On May 9, 1995, Côté was appointed as auxiliary bishop of the Diocese of Portland and titular bishop of Cebarades by John Paul II. He received his episcopal consecration on July 27, 1995, at the Cathedral of the Immaculate Conception in Portland from Bishop Joseph Gerry, with Bishop Robert Mulvee and Cardinal Raymond Burke serving as co-consecrators. As an auxiliary bishop, Côté's primary ministry was to the parishes in Northern Maine.

Bishop of Norwich
John Paul II appointed Côté as the fifth bishop of the Diocese of Norwich on March 11, 2003.  He was installed on May 14, 2003.

In 2004, Côté became embroiled in a dispute with Reverend Justinian B. Rweyemamu, the parochial vicar at St. Bernard Parish in Rockville, Connecticut.  Rweyemamu claimed that Côté had denied him a promotion because he is black.  After Rweyemamu filed a complaint with the US Equal Employment Opportunity Commission, Côté allegedly removed him from his parish and his chaplain job in retaliation.  Côté said he removed Rweyemamu due to his refusal to answers any questions about Bugurka Orphans and Community Economic Development, his private charity in Tanzania, and the content of some of his homilies.  In Spring 2005, Côté unsuccessfully sued to evict Rweyemamu from a church rectory.  In August 2005, Côté ordered him to move to a convent in Sprague, Connecticut and live in isolation.

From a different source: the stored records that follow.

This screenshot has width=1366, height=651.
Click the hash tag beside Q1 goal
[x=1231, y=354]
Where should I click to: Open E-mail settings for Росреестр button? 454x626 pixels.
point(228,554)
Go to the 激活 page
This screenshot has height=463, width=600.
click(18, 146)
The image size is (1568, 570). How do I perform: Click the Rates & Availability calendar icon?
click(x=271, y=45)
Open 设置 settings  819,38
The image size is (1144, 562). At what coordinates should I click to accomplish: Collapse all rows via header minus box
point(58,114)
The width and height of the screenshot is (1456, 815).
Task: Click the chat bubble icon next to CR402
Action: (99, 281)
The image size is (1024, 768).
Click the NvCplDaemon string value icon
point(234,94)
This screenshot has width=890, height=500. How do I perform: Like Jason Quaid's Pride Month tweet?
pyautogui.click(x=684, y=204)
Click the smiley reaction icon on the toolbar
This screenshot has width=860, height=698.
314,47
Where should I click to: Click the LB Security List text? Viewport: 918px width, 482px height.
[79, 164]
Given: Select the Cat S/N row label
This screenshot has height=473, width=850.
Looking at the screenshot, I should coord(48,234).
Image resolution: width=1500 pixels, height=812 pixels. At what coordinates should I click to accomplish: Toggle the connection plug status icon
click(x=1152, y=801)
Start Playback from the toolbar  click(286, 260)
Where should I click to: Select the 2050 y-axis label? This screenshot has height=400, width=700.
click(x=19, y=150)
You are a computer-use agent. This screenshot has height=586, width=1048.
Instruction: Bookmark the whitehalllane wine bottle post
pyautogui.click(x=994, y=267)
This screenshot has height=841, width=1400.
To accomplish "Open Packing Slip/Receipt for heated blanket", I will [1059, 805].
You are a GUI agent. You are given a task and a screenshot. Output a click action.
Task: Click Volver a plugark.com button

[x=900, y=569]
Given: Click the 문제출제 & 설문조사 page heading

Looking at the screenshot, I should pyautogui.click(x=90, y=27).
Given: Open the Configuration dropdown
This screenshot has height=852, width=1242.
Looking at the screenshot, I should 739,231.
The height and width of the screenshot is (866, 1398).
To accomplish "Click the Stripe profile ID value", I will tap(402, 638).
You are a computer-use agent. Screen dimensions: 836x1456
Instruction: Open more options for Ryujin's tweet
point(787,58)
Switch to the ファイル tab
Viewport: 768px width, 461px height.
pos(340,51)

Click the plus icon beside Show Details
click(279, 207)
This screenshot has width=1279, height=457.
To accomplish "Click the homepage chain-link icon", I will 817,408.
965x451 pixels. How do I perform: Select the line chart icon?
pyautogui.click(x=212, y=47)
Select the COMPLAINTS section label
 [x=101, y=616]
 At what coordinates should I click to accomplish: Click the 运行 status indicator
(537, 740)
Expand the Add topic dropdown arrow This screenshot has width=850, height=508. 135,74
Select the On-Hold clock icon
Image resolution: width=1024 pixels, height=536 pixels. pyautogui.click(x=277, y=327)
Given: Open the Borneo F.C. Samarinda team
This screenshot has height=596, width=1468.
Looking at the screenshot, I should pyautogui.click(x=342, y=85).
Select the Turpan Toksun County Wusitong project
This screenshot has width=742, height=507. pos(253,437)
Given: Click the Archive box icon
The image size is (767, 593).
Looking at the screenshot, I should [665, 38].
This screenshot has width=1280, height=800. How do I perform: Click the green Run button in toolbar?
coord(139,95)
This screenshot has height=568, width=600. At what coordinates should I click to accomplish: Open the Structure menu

On April 3, 2010, Côté announced his opposition to a bill in the Connecticut General Assembly that would remove the statute of limitations for sexual abuse crimes.  A letter signed by the state's Catholic bishops said that this bill would cause tremendous damage to Catholic institutions and missions. On December 14, 2010, Côté announced that the diocese charity, Haitian Ministries for the Diocese of Norwich, was being replaced by a new organization, Diocese of Norwich Outreach to Haiti, Inc.  He mentioned that the diocese was slowly distributing $430,892 collected from parishioners in January that year to prevent waste and misappropriation.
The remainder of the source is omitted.